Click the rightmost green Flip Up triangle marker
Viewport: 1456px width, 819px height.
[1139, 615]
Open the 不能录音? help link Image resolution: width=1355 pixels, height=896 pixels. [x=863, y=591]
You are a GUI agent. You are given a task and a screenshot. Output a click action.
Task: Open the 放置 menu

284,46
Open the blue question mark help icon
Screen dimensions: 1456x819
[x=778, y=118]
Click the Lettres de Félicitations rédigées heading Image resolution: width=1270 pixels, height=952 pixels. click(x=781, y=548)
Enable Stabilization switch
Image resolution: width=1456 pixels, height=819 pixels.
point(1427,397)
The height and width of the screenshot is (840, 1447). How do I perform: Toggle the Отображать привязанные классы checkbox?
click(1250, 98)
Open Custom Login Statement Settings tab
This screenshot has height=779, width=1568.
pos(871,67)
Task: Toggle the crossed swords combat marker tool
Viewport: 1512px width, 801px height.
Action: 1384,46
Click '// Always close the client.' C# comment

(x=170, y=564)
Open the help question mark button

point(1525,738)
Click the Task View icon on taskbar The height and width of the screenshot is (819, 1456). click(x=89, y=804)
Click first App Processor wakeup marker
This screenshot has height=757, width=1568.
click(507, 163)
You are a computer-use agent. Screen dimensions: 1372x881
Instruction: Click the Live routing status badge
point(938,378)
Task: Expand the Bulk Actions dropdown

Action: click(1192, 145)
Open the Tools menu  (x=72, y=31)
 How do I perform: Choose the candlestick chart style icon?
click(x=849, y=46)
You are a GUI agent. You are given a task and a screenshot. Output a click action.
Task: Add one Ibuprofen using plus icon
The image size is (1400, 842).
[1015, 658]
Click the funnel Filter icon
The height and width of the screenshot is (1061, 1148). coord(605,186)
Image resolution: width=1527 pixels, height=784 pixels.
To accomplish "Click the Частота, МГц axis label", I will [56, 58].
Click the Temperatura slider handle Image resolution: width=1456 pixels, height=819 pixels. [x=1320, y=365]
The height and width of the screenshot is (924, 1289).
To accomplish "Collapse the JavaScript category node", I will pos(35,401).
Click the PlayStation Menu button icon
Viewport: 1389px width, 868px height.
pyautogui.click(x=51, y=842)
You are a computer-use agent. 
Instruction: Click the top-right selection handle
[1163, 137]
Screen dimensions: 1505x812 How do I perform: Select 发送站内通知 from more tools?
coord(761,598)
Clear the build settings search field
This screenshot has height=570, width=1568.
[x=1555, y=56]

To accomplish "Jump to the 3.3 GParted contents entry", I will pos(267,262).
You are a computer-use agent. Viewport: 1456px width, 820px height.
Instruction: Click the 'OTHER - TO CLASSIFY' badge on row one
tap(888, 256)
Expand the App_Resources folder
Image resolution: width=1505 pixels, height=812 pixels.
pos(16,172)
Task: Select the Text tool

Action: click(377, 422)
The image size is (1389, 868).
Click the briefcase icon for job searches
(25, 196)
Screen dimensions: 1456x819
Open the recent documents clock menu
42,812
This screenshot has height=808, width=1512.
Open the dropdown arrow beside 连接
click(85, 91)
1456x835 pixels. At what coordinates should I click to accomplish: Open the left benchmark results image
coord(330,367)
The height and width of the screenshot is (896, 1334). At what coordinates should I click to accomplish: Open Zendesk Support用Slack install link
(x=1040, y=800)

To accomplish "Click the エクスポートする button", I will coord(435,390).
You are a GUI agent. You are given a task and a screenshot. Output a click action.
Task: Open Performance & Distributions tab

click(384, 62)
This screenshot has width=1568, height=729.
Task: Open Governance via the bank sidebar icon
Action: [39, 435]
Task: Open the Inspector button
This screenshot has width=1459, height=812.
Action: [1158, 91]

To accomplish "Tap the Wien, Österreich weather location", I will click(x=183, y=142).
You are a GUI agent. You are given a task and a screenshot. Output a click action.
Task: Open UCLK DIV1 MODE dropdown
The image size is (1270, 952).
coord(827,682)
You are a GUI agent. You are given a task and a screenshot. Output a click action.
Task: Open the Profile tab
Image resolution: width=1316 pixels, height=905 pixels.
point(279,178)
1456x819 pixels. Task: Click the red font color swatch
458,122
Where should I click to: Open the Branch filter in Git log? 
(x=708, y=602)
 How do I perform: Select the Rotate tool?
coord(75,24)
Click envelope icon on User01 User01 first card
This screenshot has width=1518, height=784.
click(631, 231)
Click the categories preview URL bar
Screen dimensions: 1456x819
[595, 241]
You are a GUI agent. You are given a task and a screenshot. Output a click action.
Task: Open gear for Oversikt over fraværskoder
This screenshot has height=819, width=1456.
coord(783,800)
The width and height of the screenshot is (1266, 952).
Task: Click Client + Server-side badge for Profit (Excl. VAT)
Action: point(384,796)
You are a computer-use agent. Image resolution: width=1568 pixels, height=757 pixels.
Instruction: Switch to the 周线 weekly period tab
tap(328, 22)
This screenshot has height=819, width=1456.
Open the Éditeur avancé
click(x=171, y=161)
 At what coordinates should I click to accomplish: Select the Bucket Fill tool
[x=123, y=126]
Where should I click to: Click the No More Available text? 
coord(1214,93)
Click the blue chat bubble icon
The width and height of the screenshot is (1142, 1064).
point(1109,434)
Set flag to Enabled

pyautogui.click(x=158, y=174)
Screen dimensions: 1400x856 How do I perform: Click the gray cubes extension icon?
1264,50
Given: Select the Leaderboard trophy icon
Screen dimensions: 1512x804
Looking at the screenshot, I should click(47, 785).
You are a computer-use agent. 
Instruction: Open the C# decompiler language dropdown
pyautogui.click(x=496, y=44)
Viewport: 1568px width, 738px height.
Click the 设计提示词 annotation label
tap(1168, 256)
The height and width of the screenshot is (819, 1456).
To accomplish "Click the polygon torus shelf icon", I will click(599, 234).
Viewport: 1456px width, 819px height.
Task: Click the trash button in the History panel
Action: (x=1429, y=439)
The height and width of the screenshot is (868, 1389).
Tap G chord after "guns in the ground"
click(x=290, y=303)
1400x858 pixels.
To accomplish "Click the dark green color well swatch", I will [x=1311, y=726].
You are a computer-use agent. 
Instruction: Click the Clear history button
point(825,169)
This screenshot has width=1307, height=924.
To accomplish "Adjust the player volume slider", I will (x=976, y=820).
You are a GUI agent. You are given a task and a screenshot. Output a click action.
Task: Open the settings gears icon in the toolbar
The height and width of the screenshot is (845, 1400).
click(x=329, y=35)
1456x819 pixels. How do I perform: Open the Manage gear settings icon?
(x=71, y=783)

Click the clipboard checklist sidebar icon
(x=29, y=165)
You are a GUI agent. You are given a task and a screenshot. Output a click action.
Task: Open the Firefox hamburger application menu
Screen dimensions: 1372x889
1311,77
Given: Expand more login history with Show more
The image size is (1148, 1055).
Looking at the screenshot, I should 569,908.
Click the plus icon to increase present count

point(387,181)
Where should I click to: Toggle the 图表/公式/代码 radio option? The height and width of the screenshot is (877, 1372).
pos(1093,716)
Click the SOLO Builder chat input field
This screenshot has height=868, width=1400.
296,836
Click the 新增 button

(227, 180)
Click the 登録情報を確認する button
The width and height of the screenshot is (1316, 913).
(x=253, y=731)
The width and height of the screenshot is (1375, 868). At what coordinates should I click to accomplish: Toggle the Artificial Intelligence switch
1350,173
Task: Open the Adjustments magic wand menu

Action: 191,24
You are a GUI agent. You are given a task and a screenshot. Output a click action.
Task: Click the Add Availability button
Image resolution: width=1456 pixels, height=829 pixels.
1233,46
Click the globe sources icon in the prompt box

_What to produce:_
After reading through the material, report every line that holds "green".

_Task output:_
Click the rightmost green Flip Up triangle marker
To accomplish "Click the dark green color well swatch", I will [x=1311, y=726].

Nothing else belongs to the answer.